Stated task 1: In the I/O completion passage, what must the driver set inside the I/O stack location for the I/O manager to enqueue the APC?
Stated task 2: Reproduce the part of the I/O completion passage that opens with the words containing "The reason why" and closes with "the OVERLAPPED structure).".

Selected text:
>> start

The I/O manager must execute in the context of the thread which started the I/O, because it must copy data 
into the user mode address region of the calling process. The thread which called the dispatch routine is 
exactly the right one so the I/O manager code starts doing the job, as soon as it notices the return value is 
not STATUS_PENDING.
On the other hand, when the dispatch routine returns STATUS_PENDING, it is telling the I/O manager that, 
at some other point in time it will perform the I/O and call IoCompleteRequest(), but this can happen at any 
time after the dispatch routine has returned, of even before it does. So the I/O manager does nothing upon 
receiving control from the dispatch routine and just returns the pending status to the caller.
The I/O manager will enqueue the APC when the driver has completed the request, but only if the driver 
notifies it by setting the SL_PENDING_RETURNED inside the I/O stack location. 
The reason why an APC is used is also explained in [1]: APCs execute in the context of a specific thread, so 
this one is targeted to the thread which started the I/O, allowing the I/O manager to copy data into the user 
mode address region.
It’s worth noting that if the user mode code performed the I/O asynchronously, the thread may be doing 
something else when the APC interrupt is acknowledged. The thread will then be diverted by the kernel to 
the I/O manager finalization code and the user mode code will see the effect of the completed I/O (e. g. 
event signaled inside the OVERLAPPED structure).

>> end

Excerpted data:
>> start

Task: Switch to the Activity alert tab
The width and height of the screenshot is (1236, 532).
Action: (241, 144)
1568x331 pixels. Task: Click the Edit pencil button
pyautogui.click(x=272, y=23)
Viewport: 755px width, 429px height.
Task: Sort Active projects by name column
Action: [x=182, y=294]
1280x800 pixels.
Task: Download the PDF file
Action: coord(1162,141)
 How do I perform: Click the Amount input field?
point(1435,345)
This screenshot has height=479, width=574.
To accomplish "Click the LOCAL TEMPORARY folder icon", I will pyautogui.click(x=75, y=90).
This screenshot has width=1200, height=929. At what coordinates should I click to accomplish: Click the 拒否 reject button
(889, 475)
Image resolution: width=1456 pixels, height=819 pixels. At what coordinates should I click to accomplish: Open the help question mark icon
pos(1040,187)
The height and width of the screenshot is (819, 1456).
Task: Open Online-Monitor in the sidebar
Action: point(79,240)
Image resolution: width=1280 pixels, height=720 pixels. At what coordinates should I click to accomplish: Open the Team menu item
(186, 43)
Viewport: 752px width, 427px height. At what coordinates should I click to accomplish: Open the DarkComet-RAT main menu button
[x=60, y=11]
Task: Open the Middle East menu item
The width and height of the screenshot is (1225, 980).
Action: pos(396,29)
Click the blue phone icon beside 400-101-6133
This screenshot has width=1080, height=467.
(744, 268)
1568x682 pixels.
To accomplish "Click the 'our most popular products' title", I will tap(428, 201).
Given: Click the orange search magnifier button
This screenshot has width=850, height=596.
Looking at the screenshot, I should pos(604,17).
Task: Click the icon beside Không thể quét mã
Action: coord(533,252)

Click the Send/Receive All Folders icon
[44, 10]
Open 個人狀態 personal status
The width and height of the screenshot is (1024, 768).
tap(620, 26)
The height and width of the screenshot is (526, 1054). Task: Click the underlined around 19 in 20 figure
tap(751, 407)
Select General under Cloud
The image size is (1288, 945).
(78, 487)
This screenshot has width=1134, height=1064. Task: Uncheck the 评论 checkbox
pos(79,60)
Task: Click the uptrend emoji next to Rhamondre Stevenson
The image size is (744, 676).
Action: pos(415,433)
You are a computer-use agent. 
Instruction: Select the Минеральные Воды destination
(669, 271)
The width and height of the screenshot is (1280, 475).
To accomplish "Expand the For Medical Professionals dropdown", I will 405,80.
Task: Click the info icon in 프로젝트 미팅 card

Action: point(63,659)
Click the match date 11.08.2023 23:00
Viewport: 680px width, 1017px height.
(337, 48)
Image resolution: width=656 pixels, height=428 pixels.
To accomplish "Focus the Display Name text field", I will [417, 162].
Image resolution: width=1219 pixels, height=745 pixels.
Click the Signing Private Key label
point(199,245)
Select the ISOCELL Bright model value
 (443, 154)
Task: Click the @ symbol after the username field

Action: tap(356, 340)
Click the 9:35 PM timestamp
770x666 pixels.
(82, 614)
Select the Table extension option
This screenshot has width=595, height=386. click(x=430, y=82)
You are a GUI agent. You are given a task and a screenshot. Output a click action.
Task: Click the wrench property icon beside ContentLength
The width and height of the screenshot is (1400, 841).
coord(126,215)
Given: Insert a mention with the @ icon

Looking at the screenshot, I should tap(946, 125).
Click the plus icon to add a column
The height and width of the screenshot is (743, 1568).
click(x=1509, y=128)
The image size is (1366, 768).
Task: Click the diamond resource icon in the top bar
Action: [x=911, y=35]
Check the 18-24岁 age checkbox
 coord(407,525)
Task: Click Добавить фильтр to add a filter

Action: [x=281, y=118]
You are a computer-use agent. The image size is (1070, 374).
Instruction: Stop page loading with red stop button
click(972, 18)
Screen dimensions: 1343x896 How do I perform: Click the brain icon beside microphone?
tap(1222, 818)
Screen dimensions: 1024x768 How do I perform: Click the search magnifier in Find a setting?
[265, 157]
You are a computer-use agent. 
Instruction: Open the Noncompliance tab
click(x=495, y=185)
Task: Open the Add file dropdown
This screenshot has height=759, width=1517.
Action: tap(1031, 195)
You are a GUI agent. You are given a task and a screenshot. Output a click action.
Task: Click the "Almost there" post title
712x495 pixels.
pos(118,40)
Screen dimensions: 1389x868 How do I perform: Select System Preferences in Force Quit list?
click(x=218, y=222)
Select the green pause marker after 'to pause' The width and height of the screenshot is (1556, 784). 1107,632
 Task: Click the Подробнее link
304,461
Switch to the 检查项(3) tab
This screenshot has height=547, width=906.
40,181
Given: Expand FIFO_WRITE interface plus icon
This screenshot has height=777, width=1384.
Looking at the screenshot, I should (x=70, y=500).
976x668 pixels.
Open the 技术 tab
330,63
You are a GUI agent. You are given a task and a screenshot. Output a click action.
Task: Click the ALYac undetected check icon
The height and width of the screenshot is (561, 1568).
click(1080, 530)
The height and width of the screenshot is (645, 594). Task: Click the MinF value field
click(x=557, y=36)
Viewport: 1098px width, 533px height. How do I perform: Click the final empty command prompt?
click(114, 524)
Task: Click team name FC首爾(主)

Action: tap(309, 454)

>> end

Complete answer 1: SL_PENDING_RETURNED

Complete answer 2:
The reason why an APC is used is also explained in [1]: APCs execute in the context of a specific thread, so 
this one is targeted to the thread which started the I/O, allowing the I/O manager to copy data into the user 
mode address region.
It’s worth noting that if the user mode code performed the I/O asynchronously, the thread may be doing 
something else when the APC interrupt is acknowledged. The thread will then be diverted by the kernel to 
the I/O manager finalization code and the user mode code will see the effect of the completed I/O (e. g. 
event signaled inside the OVERLAPPED structure).